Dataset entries
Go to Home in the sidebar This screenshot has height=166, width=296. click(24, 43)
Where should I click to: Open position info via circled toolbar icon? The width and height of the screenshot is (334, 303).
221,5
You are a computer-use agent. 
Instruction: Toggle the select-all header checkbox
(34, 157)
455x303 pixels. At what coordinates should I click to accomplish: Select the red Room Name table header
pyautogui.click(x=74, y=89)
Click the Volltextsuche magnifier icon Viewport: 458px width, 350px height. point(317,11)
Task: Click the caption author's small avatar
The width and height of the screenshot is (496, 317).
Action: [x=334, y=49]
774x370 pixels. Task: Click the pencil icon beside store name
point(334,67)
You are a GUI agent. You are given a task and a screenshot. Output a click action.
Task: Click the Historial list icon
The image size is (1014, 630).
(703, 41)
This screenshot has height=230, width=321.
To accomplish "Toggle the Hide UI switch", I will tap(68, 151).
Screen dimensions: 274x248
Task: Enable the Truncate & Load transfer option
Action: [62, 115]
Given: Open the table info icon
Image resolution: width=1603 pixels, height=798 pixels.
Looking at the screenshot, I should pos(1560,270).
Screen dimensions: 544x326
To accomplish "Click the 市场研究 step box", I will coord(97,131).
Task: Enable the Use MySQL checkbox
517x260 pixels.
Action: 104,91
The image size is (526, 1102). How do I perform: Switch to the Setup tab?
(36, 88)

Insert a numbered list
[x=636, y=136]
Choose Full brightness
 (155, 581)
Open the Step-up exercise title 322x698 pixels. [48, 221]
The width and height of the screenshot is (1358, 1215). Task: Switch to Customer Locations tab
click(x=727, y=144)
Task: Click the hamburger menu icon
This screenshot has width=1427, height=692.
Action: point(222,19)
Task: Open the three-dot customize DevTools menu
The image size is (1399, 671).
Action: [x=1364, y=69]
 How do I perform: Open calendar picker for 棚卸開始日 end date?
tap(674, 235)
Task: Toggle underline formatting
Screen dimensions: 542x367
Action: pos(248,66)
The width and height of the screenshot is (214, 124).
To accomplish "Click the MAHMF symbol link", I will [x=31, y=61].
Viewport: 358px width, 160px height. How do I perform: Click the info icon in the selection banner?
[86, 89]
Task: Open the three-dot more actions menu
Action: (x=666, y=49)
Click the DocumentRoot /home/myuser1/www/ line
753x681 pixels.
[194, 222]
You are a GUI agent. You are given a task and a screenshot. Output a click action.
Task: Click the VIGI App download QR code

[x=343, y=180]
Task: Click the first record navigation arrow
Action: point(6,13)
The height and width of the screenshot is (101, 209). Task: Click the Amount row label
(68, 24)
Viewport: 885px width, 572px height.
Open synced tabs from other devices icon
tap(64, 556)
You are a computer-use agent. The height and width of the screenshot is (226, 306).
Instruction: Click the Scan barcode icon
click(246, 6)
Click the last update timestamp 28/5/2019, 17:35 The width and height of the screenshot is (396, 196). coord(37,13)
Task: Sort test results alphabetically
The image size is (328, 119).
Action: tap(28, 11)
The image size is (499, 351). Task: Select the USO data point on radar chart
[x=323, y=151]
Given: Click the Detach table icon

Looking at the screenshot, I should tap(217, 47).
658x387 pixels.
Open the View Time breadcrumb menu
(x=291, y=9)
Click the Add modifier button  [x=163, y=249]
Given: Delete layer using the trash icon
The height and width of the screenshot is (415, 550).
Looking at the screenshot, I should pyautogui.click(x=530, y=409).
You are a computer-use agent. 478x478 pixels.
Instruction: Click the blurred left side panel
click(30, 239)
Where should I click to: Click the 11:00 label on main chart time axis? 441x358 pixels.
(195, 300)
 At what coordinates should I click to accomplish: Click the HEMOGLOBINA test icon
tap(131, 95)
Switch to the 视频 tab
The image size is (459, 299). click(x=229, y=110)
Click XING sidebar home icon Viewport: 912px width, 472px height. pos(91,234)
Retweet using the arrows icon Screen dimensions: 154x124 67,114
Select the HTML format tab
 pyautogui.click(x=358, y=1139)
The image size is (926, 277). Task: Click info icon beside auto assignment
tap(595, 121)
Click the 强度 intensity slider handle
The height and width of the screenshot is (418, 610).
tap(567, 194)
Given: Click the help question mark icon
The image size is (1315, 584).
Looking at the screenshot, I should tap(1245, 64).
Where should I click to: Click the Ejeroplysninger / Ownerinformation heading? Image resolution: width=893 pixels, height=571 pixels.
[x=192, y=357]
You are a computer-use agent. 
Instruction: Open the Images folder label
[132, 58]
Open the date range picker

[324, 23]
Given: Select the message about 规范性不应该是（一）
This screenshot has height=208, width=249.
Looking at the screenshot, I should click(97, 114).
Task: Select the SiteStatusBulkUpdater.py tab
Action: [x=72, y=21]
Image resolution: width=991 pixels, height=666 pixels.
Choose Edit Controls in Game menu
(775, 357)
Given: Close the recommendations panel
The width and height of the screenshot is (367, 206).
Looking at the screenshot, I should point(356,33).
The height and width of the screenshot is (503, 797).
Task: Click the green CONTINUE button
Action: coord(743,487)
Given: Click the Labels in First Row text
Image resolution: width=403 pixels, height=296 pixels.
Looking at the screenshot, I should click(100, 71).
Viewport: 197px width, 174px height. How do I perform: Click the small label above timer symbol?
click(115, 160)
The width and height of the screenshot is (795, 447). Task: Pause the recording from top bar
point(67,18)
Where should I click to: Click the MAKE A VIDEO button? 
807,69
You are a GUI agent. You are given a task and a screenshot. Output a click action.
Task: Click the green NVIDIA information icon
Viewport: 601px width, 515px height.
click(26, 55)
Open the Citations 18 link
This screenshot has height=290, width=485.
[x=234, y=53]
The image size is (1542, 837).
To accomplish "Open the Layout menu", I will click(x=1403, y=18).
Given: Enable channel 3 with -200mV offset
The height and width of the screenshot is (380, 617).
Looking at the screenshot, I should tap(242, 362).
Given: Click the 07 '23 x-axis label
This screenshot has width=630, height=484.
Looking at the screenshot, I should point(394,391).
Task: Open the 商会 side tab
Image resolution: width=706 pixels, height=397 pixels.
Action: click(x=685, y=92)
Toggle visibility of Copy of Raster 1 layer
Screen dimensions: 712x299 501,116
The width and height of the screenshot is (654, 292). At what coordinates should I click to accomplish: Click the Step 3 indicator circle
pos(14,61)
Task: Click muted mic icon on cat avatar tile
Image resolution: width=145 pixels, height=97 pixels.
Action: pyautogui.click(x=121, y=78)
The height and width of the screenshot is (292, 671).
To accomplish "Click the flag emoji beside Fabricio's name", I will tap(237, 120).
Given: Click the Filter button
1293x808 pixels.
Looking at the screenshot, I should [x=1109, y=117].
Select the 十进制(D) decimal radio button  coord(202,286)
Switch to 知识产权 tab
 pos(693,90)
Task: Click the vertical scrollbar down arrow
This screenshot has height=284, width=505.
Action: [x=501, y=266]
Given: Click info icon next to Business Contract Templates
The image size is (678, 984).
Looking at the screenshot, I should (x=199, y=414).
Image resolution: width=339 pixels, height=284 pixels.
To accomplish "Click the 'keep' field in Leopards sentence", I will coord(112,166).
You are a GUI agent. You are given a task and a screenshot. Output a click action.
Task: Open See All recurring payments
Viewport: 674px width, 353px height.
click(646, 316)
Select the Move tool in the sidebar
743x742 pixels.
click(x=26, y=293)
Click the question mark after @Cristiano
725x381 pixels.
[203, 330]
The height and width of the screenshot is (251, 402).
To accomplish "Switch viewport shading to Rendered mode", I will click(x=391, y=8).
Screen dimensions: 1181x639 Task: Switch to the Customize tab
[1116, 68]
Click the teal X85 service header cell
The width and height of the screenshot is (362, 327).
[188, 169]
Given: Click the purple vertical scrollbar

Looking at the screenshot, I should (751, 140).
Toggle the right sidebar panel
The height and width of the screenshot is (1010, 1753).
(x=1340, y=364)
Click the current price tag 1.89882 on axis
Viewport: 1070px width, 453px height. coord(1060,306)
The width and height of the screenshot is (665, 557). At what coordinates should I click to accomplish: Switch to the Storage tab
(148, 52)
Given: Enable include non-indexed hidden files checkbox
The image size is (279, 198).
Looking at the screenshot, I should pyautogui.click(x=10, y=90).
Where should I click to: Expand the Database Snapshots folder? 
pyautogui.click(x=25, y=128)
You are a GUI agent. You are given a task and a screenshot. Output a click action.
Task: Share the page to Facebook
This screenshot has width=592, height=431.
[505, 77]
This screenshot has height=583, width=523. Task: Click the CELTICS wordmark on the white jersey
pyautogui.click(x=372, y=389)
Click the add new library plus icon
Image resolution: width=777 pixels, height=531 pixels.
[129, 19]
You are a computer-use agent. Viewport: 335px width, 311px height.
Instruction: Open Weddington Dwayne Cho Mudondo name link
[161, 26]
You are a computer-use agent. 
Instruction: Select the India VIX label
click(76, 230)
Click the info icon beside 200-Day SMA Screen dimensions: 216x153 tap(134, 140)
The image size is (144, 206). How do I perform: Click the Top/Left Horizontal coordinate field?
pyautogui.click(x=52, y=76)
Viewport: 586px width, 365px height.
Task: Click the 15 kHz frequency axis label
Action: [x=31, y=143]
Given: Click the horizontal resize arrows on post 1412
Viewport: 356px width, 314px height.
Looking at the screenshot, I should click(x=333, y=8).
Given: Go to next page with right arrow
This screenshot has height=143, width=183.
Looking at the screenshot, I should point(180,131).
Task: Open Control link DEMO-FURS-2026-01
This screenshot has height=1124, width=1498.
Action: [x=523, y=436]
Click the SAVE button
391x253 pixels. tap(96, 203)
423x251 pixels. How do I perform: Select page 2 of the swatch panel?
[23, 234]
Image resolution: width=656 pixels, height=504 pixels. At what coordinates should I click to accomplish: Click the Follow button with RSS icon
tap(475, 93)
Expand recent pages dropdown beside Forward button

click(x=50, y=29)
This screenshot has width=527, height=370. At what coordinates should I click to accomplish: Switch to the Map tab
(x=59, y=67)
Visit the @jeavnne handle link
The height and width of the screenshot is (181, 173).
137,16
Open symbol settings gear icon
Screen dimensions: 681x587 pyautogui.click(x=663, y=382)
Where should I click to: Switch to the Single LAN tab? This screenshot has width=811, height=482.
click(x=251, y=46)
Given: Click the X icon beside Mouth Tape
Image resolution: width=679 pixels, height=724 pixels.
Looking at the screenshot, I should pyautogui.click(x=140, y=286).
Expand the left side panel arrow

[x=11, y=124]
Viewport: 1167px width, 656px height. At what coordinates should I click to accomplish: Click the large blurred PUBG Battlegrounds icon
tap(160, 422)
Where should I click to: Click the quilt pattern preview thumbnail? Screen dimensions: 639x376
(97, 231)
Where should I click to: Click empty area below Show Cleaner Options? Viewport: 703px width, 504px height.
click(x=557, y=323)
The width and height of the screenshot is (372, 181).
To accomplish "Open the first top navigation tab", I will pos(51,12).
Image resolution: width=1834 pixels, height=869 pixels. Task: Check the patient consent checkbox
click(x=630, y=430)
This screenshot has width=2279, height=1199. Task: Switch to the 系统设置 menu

[WHAT THE TASK REQUIRES]
Across the entries above, find each line with the word "avatar" and please copy it out.

[SOLUTION TO THIS TASK]
Task: Click the caption author's small avatar
Task: Click muted mic icon on cat avatar tile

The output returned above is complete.